:: Exercise goal ::
From the line that contains "Image resolution: width=1225" through the line that contains "Given: Open Expected", output every line of the listing below exactly and leave out all the rest.

:: Material for this exercise ::
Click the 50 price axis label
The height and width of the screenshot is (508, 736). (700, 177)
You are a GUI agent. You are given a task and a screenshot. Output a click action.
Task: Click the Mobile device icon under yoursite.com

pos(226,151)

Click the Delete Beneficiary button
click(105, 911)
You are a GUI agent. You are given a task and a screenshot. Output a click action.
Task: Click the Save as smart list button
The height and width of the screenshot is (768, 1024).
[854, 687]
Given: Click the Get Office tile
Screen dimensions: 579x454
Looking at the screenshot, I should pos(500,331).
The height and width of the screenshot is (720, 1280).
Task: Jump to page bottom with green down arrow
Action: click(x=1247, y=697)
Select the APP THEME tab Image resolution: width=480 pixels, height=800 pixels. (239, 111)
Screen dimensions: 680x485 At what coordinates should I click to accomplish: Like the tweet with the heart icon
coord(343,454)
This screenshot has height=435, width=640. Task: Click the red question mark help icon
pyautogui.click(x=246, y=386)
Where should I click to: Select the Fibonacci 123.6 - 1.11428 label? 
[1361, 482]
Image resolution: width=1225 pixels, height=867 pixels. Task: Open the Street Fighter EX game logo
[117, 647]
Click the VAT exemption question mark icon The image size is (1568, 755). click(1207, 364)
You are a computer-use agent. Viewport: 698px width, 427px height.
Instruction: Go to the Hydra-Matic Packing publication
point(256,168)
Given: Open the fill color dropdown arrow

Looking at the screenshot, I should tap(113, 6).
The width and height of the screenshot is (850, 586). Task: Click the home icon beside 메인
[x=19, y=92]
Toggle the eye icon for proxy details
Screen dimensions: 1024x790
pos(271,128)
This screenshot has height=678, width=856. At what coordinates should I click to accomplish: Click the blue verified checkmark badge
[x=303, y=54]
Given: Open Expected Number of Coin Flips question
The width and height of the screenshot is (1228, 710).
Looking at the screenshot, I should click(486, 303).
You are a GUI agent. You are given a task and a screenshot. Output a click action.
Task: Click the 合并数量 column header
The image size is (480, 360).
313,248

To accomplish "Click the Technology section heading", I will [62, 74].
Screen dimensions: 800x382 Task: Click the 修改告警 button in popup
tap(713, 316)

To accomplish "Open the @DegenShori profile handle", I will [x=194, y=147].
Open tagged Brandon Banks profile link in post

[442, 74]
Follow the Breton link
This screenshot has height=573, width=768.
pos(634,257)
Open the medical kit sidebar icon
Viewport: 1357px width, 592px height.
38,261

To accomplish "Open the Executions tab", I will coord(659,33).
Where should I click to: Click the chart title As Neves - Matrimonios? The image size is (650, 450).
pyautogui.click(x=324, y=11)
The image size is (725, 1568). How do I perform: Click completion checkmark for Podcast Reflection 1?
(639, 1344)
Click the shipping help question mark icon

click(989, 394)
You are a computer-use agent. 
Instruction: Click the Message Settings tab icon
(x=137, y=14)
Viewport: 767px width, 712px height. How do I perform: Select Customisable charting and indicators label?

:: Your response ::
Image resolution: width=1225 pixels, height=867 pixels. Task: Open the Street Fighter EX game logo
[117, 647]
Click the VAT exemption question mark icon The image size is (1568, 755). click(1207, 364)
You are a computer-use agent. Viewport: 698px width, 427px height.
Instruction: Go to the Hydra-Matic Packing publication
point(256,168)
Given: Open the fill color dropdown arrow

Looking at the screenshot, I should tap(113, 6).
The width and height of the screenshot is (850, 586). Task: Click the home icon beside 메인
[x=19, y=92]
Toggle the eye icon for proxy details
Screen dimensions: 1024x790
pos(271,128)
This screenshot has height=678, width=856. At what coordinates should I click to accomplish: Click the blue verified checkmark badge
[x=303, y=54]
Given: Open Expected Number of Coin Flips question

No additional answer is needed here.